Rows on where targets appear
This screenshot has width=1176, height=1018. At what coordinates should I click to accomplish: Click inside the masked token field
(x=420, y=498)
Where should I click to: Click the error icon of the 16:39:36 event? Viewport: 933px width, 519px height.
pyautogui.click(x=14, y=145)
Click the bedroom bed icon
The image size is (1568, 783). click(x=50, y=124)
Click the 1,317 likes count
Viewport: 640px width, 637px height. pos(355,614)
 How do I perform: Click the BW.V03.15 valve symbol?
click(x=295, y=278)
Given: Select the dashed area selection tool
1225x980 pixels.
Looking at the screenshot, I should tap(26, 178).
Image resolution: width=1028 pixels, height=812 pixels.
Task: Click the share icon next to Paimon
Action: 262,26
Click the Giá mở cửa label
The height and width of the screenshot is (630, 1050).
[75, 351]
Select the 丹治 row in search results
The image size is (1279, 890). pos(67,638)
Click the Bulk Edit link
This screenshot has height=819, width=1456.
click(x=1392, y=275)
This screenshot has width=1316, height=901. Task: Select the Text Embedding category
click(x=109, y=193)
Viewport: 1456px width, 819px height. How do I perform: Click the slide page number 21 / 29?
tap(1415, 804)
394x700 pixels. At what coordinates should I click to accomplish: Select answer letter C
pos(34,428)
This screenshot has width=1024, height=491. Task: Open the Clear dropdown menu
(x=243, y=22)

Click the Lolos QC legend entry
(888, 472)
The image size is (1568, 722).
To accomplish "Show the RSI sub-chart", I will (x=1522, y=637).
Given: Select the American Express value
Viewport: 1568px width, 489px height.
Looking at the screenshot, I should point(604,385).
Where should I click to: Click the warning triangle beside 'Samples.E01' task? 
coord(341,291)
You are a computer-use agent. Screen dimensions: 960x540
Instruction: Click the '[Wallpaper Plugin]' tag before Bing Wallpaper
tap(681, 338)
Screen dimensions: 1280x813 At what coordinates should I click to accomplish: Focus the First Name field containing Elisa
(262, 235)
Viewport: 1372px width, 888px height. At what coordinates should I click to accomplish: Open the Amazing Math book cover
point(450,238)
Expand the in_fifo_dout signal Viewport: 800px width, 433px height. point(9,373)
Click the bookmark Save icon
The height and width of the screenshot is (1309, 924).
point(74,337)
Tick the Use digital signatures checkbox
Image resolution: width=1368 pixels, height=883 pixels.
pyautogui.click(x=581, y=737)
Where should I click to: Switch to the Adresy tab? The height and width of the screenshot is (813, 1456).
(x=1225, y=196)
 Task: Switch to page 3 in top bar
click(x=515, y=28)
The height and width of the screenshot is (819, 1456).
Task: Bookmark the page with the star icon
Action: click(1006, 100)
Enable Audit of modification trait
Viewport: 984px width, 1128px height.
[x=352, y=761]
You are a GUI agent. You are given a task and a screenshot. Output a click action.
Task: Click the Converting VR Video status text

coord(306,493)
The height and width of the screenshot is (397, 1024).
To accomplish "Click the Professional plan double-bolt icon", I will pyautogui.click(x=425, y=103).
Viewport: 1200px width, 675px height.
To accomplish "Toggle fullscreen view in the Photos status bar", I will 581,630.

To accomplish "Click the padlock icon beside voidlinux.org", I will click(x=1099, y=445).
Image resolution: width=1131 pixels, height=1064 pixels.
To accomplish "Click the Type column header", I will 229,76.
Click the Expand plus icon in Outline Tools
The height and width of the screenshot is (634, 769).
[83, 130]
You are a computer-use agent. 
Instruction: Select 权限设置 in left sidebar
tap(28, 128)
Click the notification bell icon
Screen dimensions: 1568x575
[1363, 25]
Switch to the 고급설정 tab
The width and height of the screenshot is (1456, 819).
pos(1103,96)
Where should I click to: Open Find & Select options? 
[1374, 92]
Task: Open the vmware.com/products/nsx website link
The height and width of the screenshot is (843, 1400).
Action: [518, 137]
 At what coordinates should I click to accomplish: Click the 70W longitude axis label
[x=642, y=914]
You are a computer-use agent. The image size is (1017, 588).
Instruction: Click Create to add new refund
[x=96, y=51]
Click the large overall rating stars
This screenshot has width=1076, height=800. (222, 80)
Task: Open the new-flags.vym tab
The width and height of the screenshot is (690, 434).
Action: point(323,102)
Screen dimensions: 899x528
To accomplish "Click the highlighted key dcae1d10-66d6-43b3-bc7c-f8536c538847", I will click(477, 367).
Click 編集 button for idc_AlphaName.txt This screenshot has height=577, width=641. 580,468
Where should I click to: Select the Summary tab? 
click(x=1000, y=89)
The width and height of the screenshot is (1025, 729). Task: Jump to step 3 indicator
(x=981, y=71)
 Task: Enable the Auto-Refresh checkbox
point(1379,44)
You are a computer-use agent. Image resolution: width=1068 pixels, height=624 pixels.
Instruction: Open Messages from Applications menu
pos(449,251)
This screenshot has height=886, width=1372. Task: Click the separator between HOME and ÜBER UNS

(What needs to be done): Transcribe, without any change, the part of the lines above that opens with the line containing "will click(x=1099, y=445)." and closes with the line containing "click(x=1000, y=89)".

(The reply):
To accomplish "Click the padlock icon beside voidlinux.org", I will click(x=1099, y=445).
Image resolution: width=1131 pixels, height=1064 pixels.
To accomplish "Click the Type column header", I will 229,76.
Click the Expand plus icon in Outline Tools
The height and width of the screenshot is (634, 769).
[83, 130]
You are a computer-use agent. 
Instruction: Select 权限设置 in left sidebar
tap(28, 128)
Click the notification bell icon
Screen dimensions: 1568x575
[1363, 25]
Switch to the 고급설정 tab
The width and height of the screenshot is (1456, 819).
pos(1103,96)
Where should I click to: Open Find & Select options? 
[1374, 92]
Task: Open the vmware.com/products/nsx website link
The height and width of the screenshot is (843, 1400).
Action: [518, 137]
 At what coordinates should I click to accomplish: Click the 70W longitude axis label
[x=642, y=914]
You are a computer-use agent. The image size is (1017, 588).
Instruction: Click Create to add new refund
[x=96, y=51]
Click the large overall rating stars
This screenshot has width=1076, height=800. (222, 80)
Task: Open the new-flags.vym tab
The width and height of the screenshot is (690, 434).
Action: point(323,102)
Screen dimensions: 899x528
To accomplish "Click the highlighted key dcae1d10-66d6-43b3-bc7c-f8536c538847", I will click(477, 367).
Click 編集 button for idc_AlphaName.txt This screenshot has height=577, width=641. 580,468
Where should I click to: Select the Summary tab? 
click(x=1000, y=89)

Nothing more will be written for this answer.